A fatty acid-dependent hypothalamic-DVC neurocircuitry that regulates hepatic secretion of triglyceride-rich lipoproteins.

The brain emerges as a regulator of hepatic triglyceride-rich very-low-density lipoproteins (VLDL-TG). The neurocircuitry involved as well as the ability of fatty acids to trigger a neuronal network to regulate VLDL-TG remain unknown. Here we demonstrate that infusion of oleic acid into the mediobasal hypothalamus (MBH) activates a MBH PKC-δ→KATP-channel signalling axis to suppress VLDL-TG secretion in rats.
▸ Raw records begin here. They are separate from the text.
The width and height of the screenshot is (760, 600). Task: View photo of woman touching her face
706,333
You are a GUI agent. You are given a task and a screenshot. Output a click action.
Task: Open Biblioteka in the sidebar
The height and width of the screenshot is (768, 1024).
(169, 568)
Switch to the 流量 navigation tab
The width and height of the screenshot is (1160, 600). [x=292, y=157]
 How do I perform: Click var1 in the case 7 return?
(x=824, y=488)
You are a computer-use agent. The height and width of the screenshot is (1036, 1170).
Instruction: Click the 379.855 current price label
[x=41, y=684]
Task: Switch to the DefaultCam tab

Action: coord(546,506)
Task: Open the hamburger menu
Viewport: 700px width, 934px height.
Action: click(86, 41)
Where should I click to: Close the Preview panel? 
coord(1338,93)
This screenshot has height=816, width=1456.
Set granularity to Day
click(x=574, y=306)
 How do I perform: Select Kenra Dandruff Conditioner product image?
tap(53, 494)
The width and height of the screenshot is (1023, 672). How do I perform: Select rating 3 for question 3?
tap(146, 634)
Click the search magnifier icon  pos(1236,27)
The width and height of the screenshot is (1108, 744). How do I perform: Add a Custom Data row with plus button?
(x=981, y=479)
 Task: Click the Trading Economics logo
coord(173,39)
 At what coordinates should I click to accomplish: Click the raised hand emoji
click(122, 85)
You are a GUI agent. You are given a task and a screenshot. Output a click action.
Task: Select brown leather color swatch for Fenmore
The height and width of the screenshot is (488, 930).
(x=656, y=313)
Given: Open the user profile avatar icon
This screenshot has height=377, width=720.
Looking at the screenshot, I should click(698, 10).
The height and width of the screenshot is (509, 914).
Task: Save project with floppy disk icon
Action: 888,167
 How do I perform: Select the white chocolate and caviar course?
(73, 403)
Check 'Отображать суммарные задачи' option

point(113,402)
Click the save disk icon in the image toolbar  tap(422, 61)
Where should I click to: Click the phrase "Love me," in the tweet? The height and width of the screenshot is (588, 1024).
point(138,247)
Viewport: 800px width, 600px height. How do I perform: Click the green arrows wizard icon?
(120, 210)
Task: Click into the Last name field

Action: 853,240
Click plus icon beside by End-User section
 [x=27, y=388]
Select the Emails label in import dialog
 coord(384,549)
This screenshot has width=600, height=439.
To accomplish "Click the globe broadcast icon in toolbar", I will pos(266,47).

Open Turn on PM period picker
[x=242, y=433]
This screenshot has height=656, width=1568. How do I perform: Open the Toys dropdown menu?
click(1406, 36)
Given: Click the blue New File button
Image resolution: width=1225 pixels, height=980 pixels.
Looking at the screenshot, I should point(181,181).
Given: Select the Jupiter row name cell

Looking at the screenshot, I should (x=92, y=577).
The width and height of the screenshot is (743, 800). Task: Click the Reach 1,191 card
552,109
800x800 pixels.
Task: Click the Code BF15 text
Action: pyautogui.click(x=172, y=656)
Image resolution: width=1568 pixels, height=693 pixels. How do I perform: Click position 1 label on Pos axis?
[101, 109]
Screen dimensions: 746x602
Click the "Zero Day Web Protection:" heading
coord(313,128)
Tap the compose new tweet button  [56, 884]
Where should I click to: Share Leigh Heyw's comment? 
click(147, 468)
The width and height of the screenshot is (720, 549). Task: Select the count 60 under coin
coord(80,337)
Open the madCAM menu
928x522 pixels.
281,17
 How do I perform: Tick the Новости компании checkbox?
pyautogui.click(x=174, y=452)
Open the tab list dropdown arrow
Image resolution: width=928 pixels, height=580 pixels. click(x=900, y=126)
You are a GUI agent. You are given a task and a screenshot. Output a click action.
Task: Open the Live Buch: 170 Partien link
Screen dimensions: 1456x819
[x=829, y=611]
Both NMDA receptor-mediated transmissions in the dorsal vagal complex (DVC) and hepatic innervation are required for lowering VLDL-TG, illustrating a MBH-DVC-hepatic vagal neurocircuitry that mediates MBH fatty acid sensing. High-fat diet (HFD)-feeding elevates plasma TG and VLDL-TG secretion and abolishes MBH oleic acid sensing to lower VLDL-TG. Importantly, HFD-induced dysregulation is restored with direct activation of either MBH PKC-δ or KATP-channels via the hepatic vagus. Thus, targeting a fatty acid sensing-dependent hypothalamic-DVC neurocircuitry may have therapeutic potential to lower hepatic VLDL-TG and restore lipid homeostasis in obesity and diabetes.